▶ _Work to complete_
Find every line below with the word "agent" in it, and copy each one.

▶ _Data extract_
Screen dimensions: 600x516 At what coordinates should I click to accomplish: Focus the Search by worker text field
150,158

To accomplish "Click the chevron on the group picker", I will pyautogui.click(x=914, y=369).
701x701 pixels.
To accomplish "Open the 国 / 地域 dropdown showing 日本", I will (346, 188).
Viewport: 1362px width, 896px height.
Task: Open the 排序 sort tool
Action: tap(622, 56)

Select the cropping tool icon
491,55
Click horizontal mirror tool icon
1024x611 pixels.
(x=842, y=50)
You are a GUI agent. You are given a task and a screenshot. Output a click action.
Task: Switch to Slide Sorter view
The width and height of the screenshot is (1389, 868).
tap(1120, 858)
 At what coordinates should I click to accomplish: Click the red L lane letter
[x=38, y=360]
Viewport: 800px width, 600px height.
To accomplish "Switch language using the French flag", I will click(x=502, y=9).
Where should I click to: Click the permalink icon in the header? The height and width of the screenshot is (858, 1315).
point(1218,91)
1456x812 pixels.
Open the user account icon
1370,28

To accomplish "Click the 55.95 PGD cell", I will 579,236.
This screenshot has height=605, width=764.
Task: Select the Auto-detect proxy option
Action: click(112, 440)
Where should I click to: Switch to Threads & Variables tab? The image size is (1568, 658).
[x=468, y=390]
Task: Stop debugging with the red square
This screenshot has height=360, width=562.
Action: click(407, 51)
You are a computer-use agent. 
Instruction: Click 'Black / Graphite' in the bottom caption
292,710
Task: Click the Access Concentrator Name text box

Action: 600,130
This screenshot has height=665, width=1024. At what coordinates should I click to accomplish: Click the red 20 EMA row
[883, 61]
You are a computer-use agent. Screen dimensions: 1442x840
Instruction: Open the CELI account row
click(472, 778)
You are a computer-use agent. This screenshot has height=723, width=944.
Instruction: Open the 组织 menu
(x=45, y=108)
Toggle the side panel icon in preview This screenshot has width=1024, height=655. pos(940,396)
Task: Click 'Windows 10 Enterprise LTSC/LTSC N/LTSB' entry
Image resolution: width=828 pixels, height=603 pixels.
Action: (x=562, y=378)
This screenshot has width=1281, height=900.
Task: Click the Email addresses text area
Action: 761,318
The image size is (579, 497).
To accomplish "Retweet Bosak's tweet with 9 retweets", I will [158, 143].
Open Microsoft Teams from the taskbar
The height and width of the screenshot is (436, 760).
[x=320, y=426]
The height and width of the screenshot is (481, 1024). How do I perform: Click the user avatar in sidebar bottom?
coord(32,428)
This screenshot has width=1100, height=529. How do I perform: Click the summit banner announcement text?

▶ _Solution below_
You are a GUI agent. You are given a task and a screenshot. Output a click action.
You are a computer-use agent. 
You are a computer-use agent. Screen dimensions: 1442x840
You are a computer-use agent. This screenshot has height=723, width=944.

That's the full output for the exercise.